Newswise — The rumor flying around Ware Shoals Middle School was that an ice cream truck would be selling treats for $1 when students gathered for field day a few days before the end of the academic year.
Students trade rumors all the time, but this one was different. It was planted by teachers and Clemson University researchers as part of a lesson on how misinformation spreads on the internet.
Reality was better than the rumor. An ice cream truck did show up, but treats were free, making for a sweet end to the first year of an innovative program.
The students who lined up at the window of The Ice Cream Xperience were the first to finish a set of educational modules developed by an interdisciplinary group of Clemson researchers and two teachers from Ware Shoals Middle.

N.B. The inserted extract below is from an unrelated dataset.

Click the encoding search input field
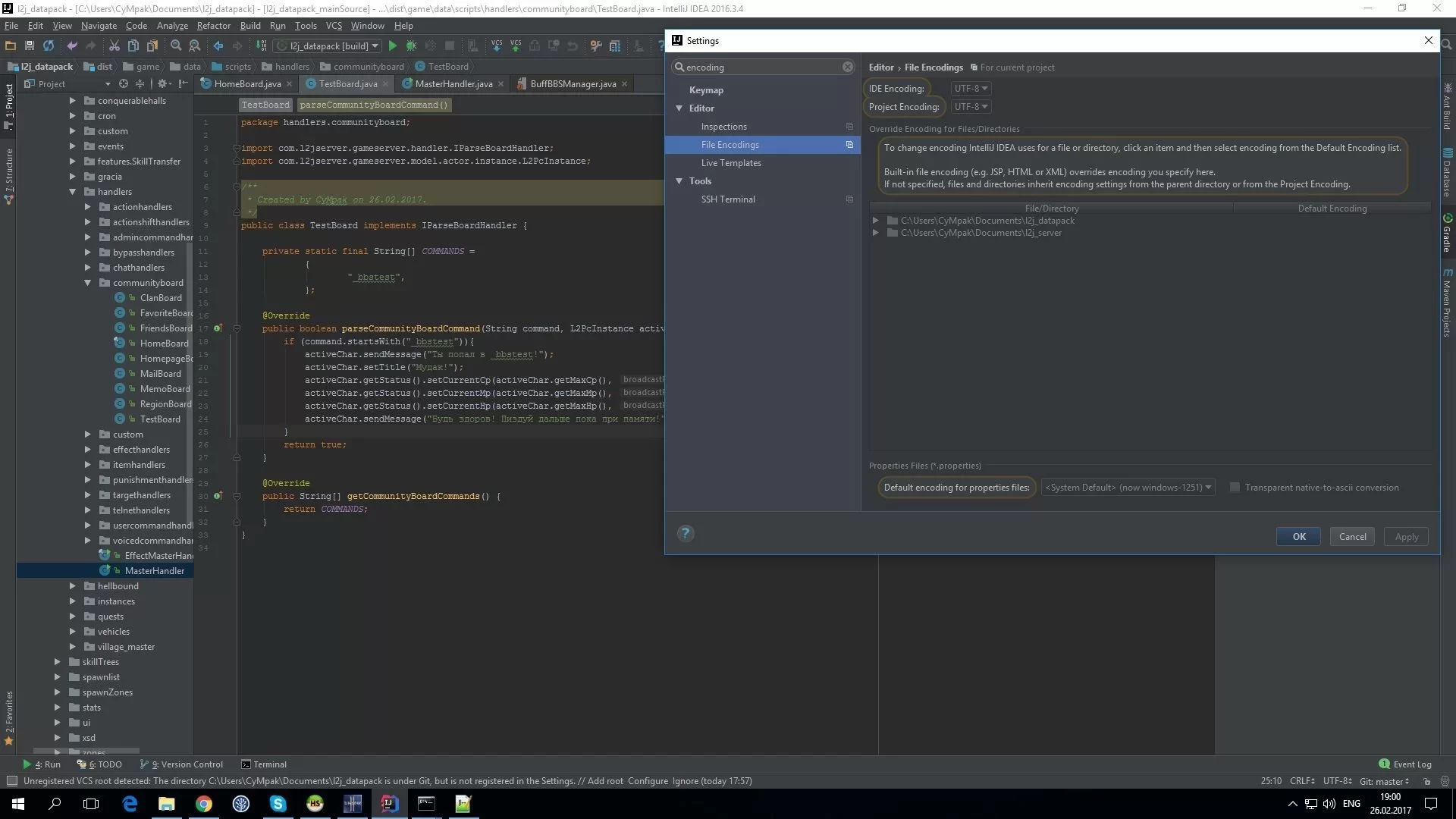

The goal was to teach artificial intelligence, cybersecurity and math to students whose lives are interwoven with the internet more than any previous generation.
Researchers said the program’s first year was a big hit. It’s expected back next year, and the team is working on a new set of modules to expand the program, they said. The goal is to eventually make the modules widely available at Ware Shoals Middle and beyond.
“It went really, really well,” Ware Shoals Middle math teacher Lee-Ann Livingston said. “We can teach students anything, but it sinks in when it’s something that affects them.”
The modules that students took in the first year covered a range of topics, including chatbots, ads and personalization, viral social media posts and misinformation.
Rising high school freshman Aubrey Jackson said the chatbot module is what she remembers most.
“We were asked a question, and it wasn’t a real person talking to you,” said Jackson, an aspiring eighth-grade math teacher. “It was their own bot that they created, and we got to create ours. It was fun.”
The Clemson researchers on the project are Nicole Bannister, an associate professor in the College of Education; and Bart Knijnenburg and Kelly Caine, both associate professors of human-centered computing. Those from Ware Shoals Middle are Livingston and Kirsten Mobley, who teaches fundamentals of computing.
The teachers have not only been guiding students through the modules but also helping develop them, meeting as part of the research team twice a week.
“Teachers have been an integral part of this project,” Bannister said. “We’re doing things that aren’t being done anywhere in the world.”
The National Science Foundation is funding the project, with Bannister serving as principal investigator.
Knijnenburg said the modules help teach how algorithms work and their potential consequences.
“This project is moving along quite nicely,” he said. “We will continue to work with Ware Shoals Middle in the upcoming school year but would love to expand to other schools to make these modules available to a larger circle of students. It would be great to hear from teachers at other schools who are interested in using these modules.”
Three modules were taught to more than 270 students in fifth through eighth grades during the 2021-22 academic year. About 65 students in the eighth grade only also took a fourth module.
Ware Shoals Middle is in Ware Shoals, a South Carolina town of about 2,500, set at the intersection of three counties in a rural area that Principal Jeneen Webb called “a little slice of heaven.”
The ice-cream rumor started spreading when some of the eighth grade students received an email with a link to a website that looked legitimate at first glance. The top contained the school’s official logo and a carousel of student photos, but eagle-eyed recipients would have noticed something wasn’t quite right.
A message supposedly from Webb contained misspellings. The message read: “I’m excited to announce that on May 27 at 1:30 PM, ALL graduating 8th grade students at Warre Shoals Middle School will recieve an ice cream for $1 from The Ice Cream Xperience Ice Cream Truck.”
The website included headshots of Mobley and Livingston, but the space below for their messages was filled with gobbledygook.
Livingston said she challenged students to prove the email was legitimate.
“They started realizing some of the information was written in another language, and it came from an unsecure website,” she said. “They started picking up that it was a fake.”
This discussion happened in parallel with a math lesson about proving geometric relationships, Bannister said.
The goal was to support students, helping them learn to connect justifying math ideas with debunking misinformation through the lens of evidence, she said. In doing so, Livingston prepared students for the ultimate “a-ha” moment the following day, Bannister said.
It all came together on the Friday afternoon before Memorial Day, when the ice cream truck rounded the corner into the parking lot, its cheerful music sailing across the basketball court, beckoning students to its side.
Students took turns accepting their free treats and started slurping them up before the blazing sun could take them away.
Evidence of the truth “IRL” could be seen not on a screen but in the smiles on their faces, the trickles of popsicle juice running down their fingers and the dollars still in their pockets.